Şimdiye kadar buna hiç gerek kalmadı; Her durumda savaş tehlikesi, az ya da çok hareketli bir dönemden sonra geçti. Almanya, Avrupa'nın en büyük baş belası olmasına rağmen, işçilerin gösteri yapmalarına engel olunmaması, hükümetin ciddi ve kesin bir savaş planlamadığını gösteriyor. Ancak tehlike sürekli olarak tekrar eder ve gittikçe daha da tehditkar bir forma bürünür. Öyleyse, şimdi salt teorik olan şey, nihayetinde pratik haline gelmelidir. O zaman savaşla ilgili çatışma, burjuvazi ile proletarya arasındaki sınıf mücadelesinin en önemli unsurlarından biri haline gelecektir. Barış için bu çatışmada işçiler, en keskin silahlarını kullanmaya ve egemen sınıfın tüm gücüne karşı seferberlik için savaşma güçlerini mükemmelleştirmeye zorlanacaklardır. Böylece emperyalizmin gelişimi, kapitalizme son verecek devrimci gücü ortaya çıkaracaktır.
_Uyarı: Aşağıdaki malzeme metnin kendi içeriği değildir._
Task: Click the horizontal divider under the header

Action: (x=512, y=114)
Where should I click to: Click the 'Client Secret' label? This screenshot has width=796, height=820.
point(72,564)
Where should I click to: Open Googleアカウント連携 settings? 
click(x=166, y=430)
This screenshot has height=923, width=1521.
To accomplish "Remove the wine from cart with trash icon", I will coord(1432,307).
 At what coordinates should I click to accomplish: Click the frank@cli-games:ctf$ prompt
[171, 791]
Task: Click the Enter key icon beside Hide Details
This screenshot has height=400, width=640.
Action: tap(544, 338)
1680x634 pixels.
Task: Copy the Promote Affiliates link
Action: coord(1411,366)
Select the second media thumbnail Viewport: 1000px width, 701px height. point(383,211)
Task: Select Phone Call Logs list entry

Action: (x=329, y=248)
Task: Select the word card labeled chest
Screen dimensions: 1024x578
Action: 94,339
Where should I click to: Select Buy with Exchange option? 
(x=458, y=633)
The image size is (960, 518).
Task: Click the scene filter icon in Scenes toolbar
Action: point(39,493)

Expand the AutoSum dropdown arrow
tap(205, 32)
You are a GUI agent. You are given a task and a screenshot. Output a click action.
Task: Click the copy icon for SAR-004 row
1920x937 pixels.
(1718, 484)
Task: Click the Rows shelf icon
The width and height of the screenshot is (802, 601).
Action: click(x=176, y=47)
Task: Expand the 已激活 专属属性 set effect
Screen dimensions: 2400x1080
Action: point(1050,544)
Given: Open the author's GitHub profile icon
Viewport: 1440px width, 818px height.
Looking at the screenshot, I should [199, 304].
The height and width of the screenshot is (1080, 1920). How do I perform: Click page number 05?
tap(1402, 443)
Dünya tarihinde yeni bir çağ başlıyor. Şimdiye kadar savaşlar, insanlığın gelişiminde gerekli bir unsur olmuştu; kapitalizm altında kaçınılmaz oldular. Egemen sınıflar sadece kitleleri ellerinde tutmuşlardı ve muhalefet olmadan onları sermayenin çıkarları doğrultusunda savaşa sürükleyebiliyorlardı. Şimdi, ilk kez, dünya tarihinde yeni bir güç ortaya çıktı, bilinçli işçilerin gücü. Şimdiye kadar işçi sınıfı burjuvazinin üstesinden gelecek kadar güçlü olamadı. Ancak şimdi rekabet halindeki kapitalist hükümetlerin militarizmine karşı barışı sağlama kararlılıklarını kahramanca ilan ediyorlar. Ve savaşa karşı bu savaş, kapitalizmden sosyalizme götürecek olan devrim sürecinin başlangıcı demektir.